My Grandpa died today 01/19/2016. I’m sure by the time I post this it will be tomorrow, I’ve been fumbling around in my brain about what to write. We visited him in December a few days before he was admitted to the hospital. The kiddos ran around his giant house and played with his TV remote. He told us about coming to California from the Ozarks. He also told us he was not afraid to die, that he had lived a good life, he knew he was 84 and had lots of medical issues. Some of my favorite memories of him are during the summers when he would take us for rides in his and my grandmas T-bird. They would put the top down and we would just go for a ride. My Grandpa was a farmer, my Dad was a farmer and I just always thought as a kid that’s what I would grow up to be. The thought of farming with them makes me happy, still to this day. He worked hard, and I believed that is how everyone works. We should all do the right thing and work hard to provide for our families.

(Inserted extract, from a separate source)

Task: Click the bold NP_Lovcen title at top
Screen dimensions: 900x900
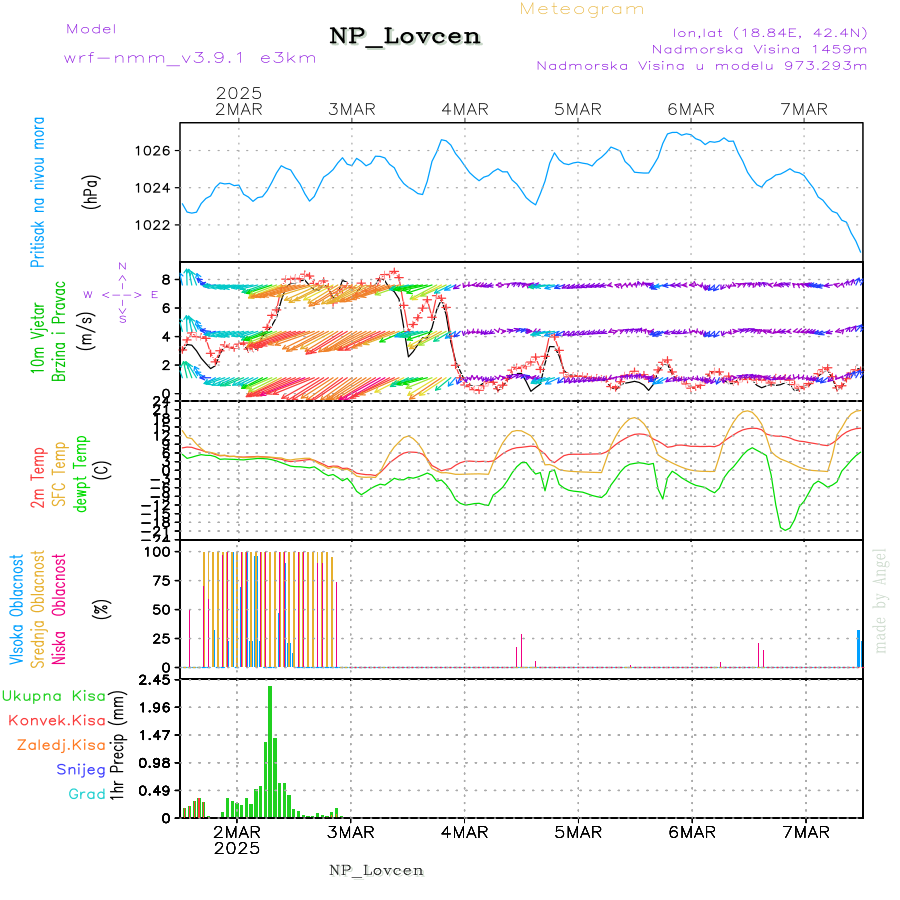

On our visit he told us how awesome it was that Anne was pursueing her dream of becoming a doctor. That he was proud of us. He always tells us to travel, I believe a love he got from Grandma Pat who died 2 years prior. I remember a funny conversation with both of them long before I was married. My grandma asked, “have you told your dad you are gay?” I said, “no should I?” She told me, “yes, he’s your dad he will still love you.” Grandpa said, “no leave your dad alone, of course he still loves you and I’m sure he already knows.”
I’ve dealt with a lot of unexpected death in the last few years, but this one was expected. I knew when I saw him, there was a good chance it would be the last time. Sometimes you never get that opportunity. We all gave him a hug as we left. So Grandpa Bob, I love you and thank you for all the memories.